What you have to do:
Reproduce the records verbatim, starting at the line that contains "Image resolution: width=440" and ending at the line that contains "click(x=242, y=139)", with both of those lines included. Leave the pictures out of your answer.

Given entries:
[Begin]
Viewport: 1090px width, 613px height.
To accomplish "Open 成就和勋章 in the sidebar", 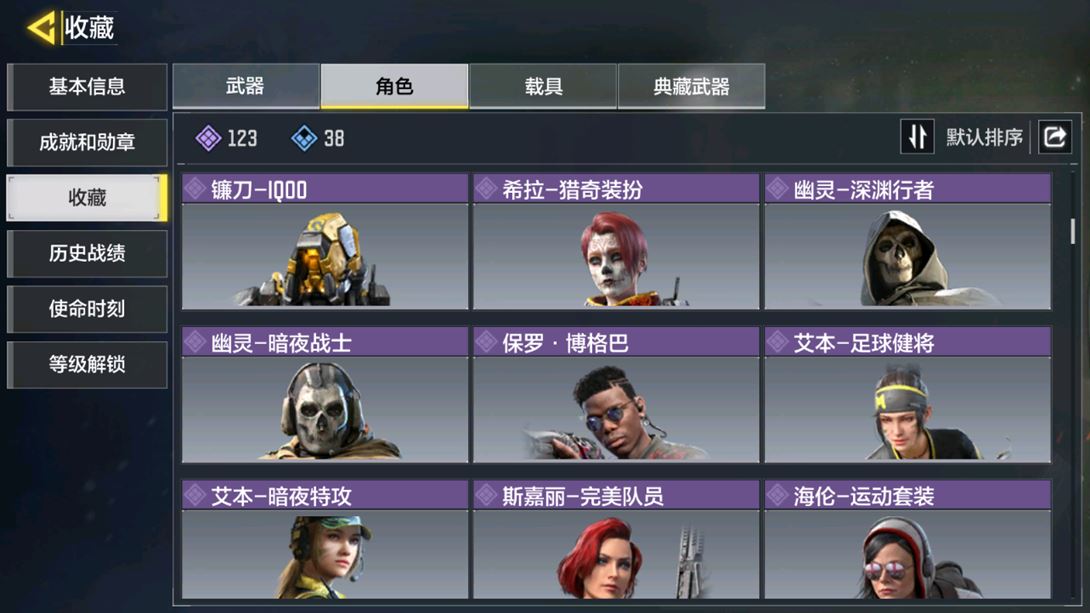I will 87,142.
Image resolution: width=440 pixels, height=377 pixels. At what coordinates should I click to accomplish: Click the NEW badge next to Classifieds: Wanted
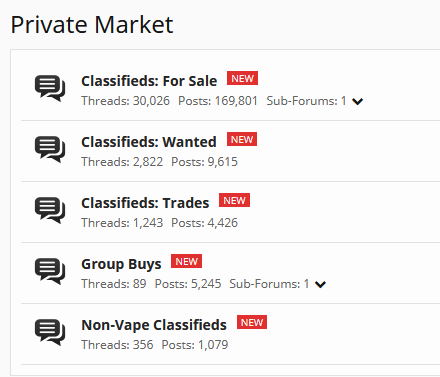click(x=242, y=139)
[End]
[Begin]
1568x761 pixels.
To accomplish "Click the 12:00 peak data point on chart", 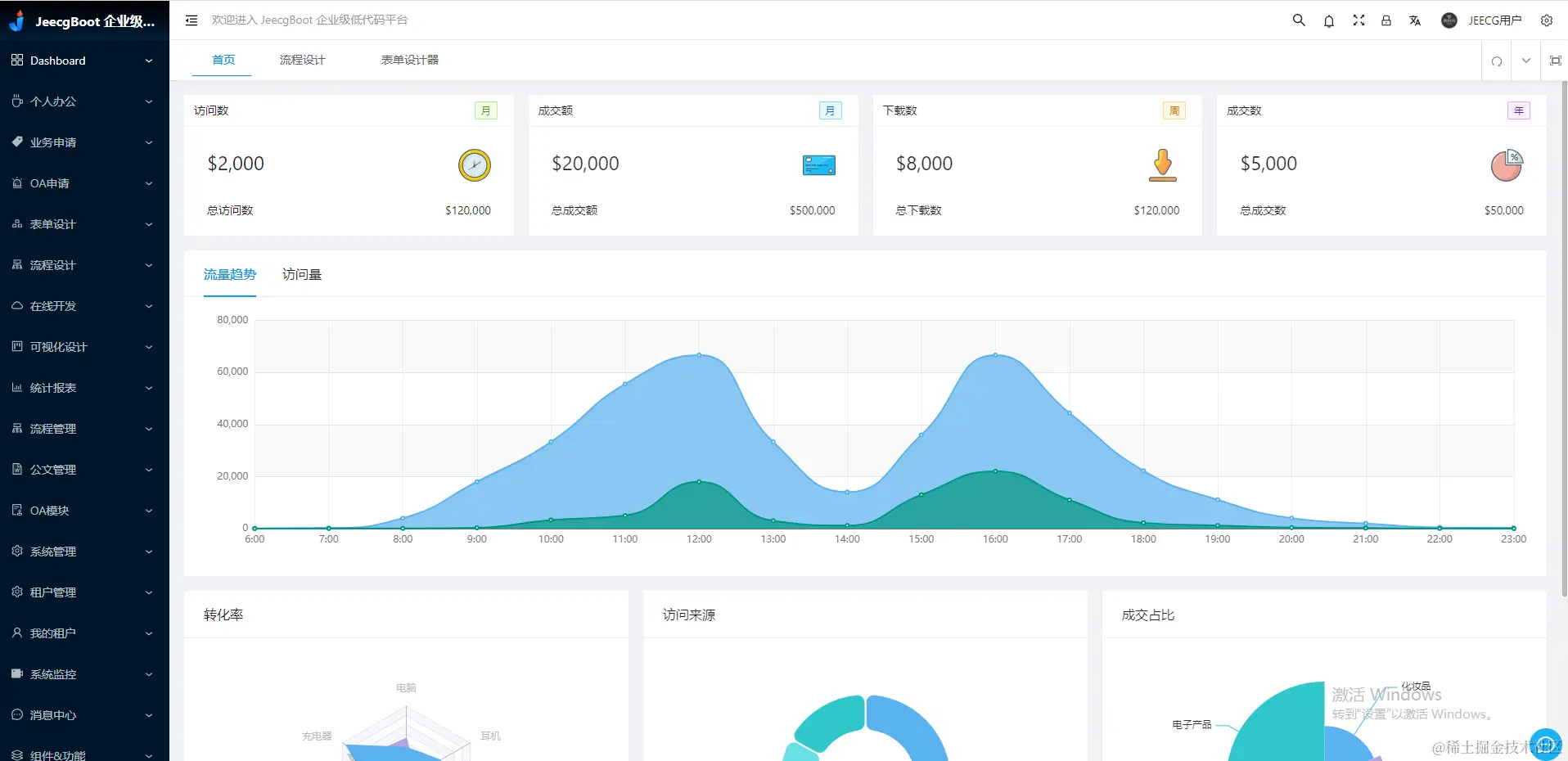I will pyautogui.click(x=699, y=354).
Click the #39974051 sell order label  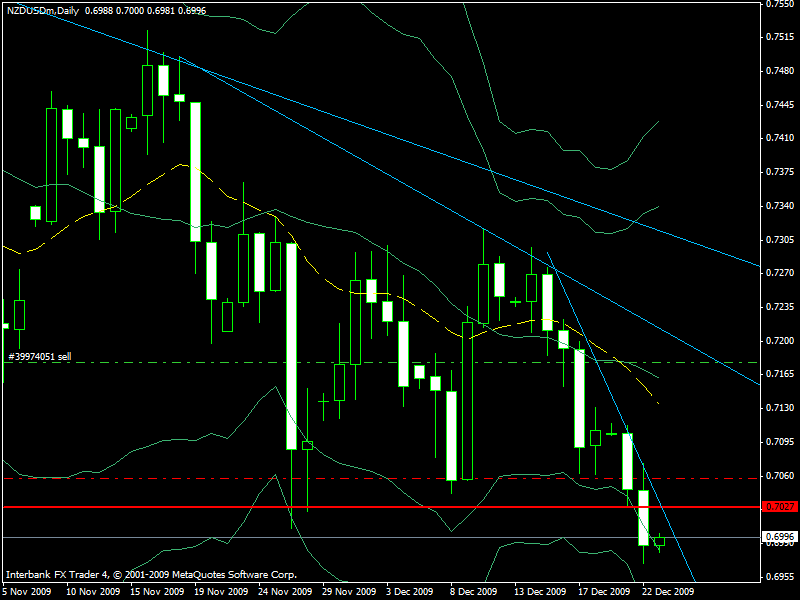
[End]
Result for this task:
Image resolution: width=440 pixels, height=377 pixels. At what coordinates should I click to accomplish: Click the NEW badge next to Classifieds: Wanted
click(x=242, y=139)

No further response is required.